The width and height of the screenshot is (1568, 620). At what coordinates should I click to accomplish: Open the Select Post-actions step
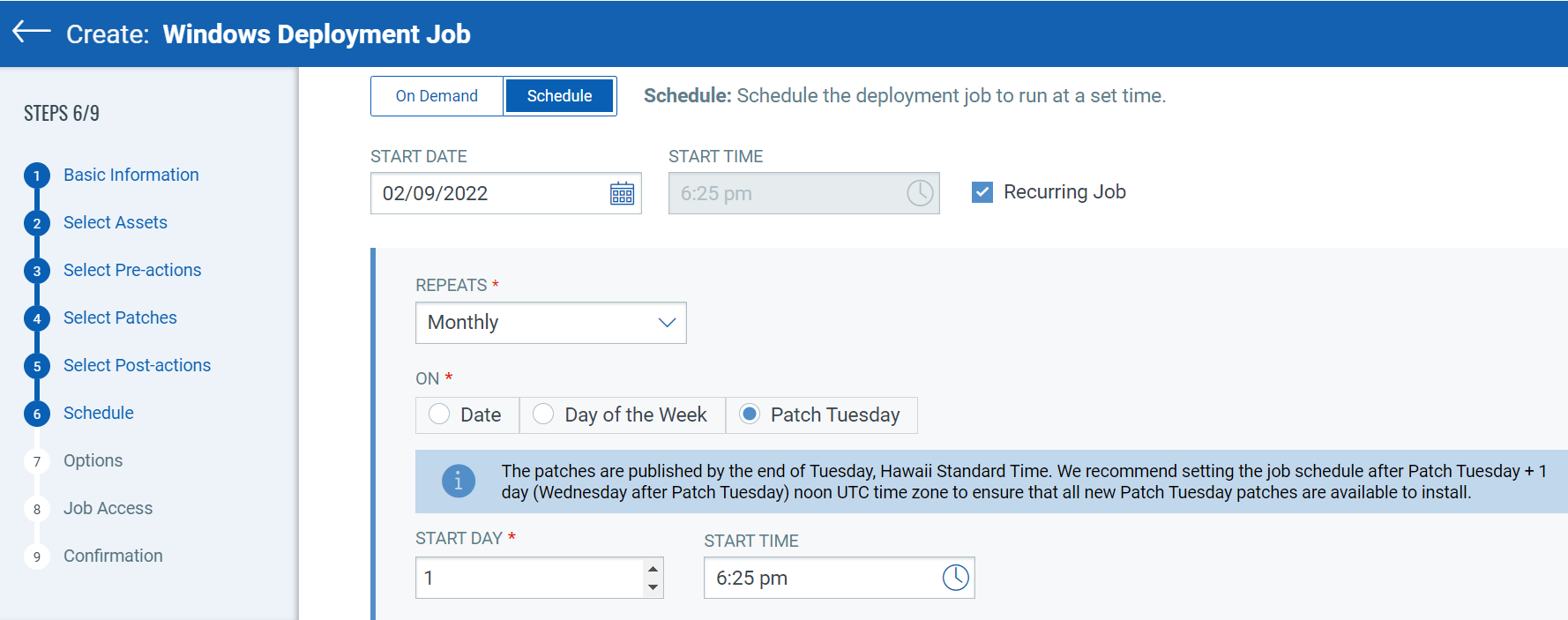click(x=137, y=365)
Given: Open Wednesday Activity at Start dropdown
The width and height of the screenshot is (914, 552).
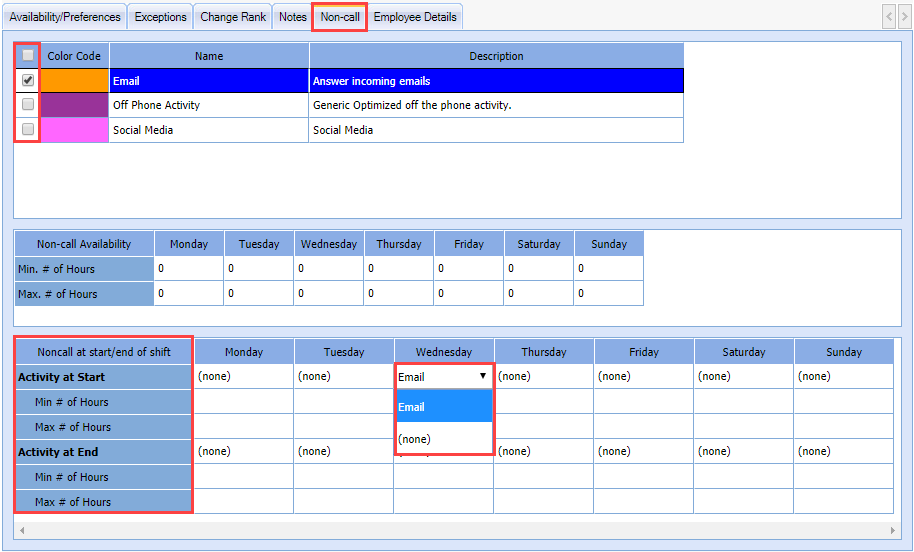Looking at the screenshot, I should click(x=483, y=377).
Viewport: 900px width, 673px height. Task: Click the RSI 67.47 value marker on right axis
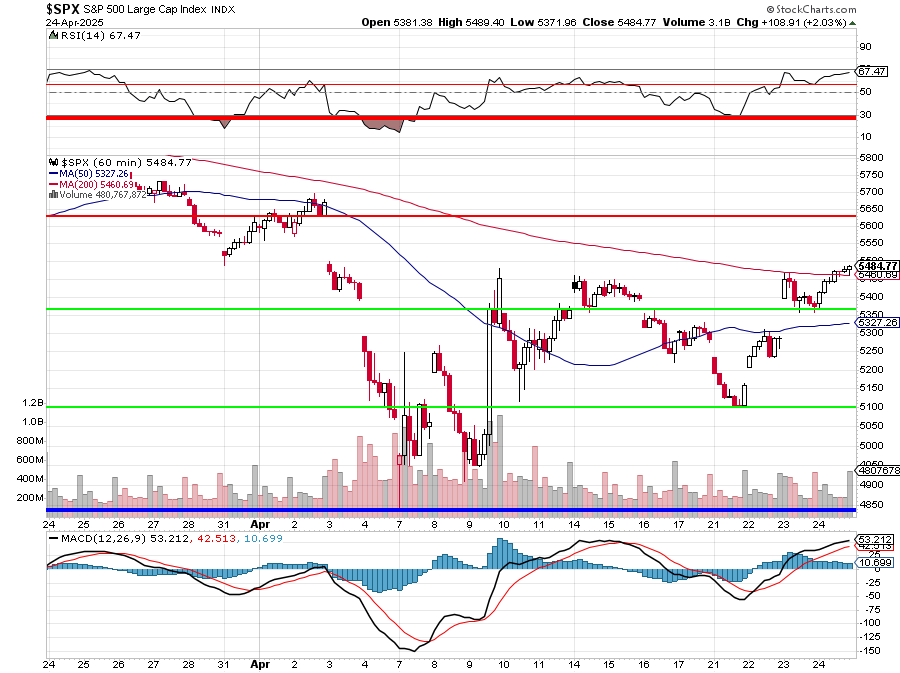pyautogui.click(x=872, y=72)
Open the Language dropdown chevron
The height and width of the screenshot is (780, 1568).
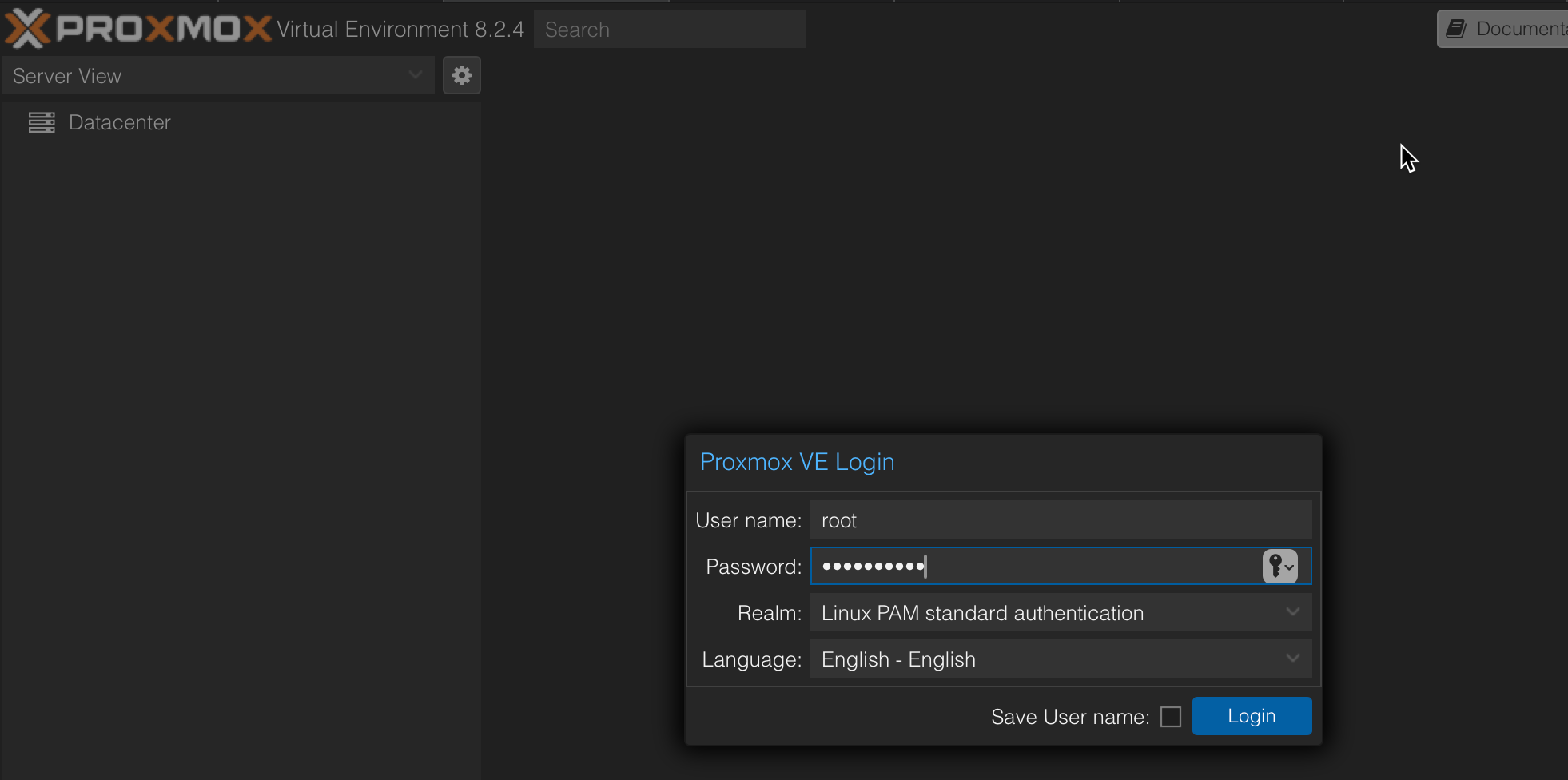(1292, 659)
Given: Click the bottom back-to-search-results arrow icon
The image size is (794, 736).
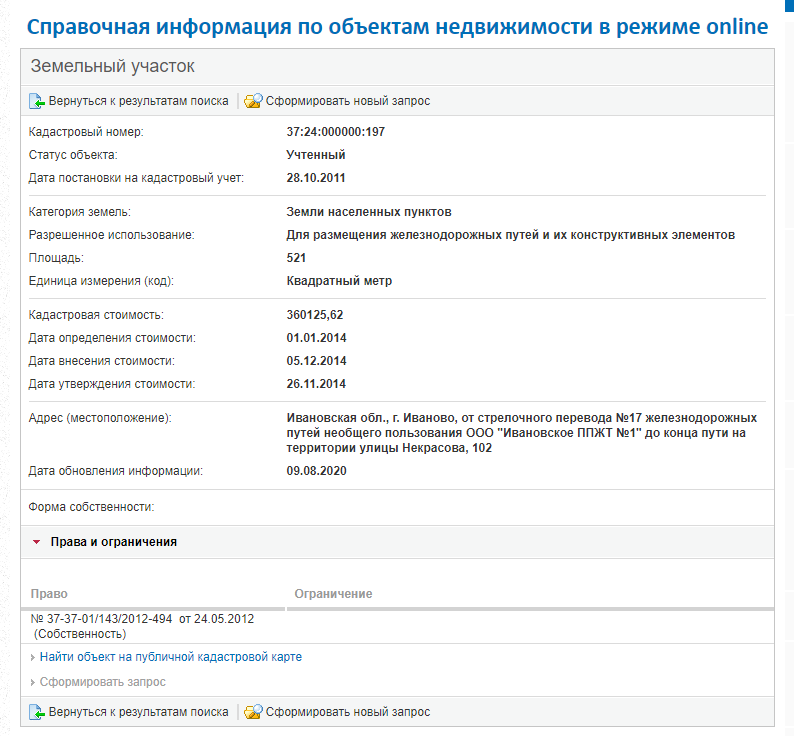Looking at the screenshot, I should 37,712.
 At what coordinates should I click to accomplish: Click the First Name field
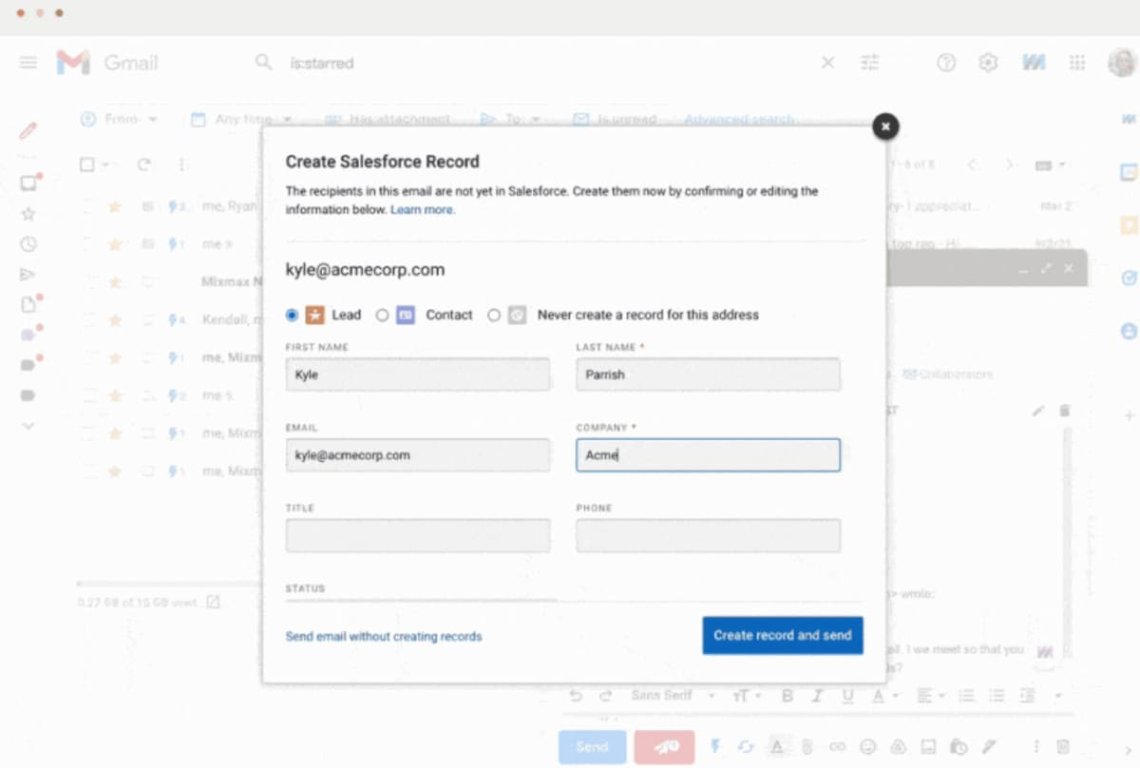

#####

▶ WORK REQUIRED
An exact copy of the lines from the one with "Viewport: 900px width, 673px" through the end of the entries above, both included, is the whole answer. It contains no pictures.

▶ ANSWER TO THIS TASK
Viewport: 900px width, 673px height. Task: Click the RSI 67.47 value marker on right axis
pyautogui.click(x=872, y=72)
Open the Language dropdown chevron
The height and width of the screenshot is (780, 1568).
(1292, 659)
Given: Click the bottom back-to-search-results arrow icon
The image size is (794, 736).
Looking at the screenshot, I should 37,712.
 At what coordinates should I click to accomplish: Click the First Name field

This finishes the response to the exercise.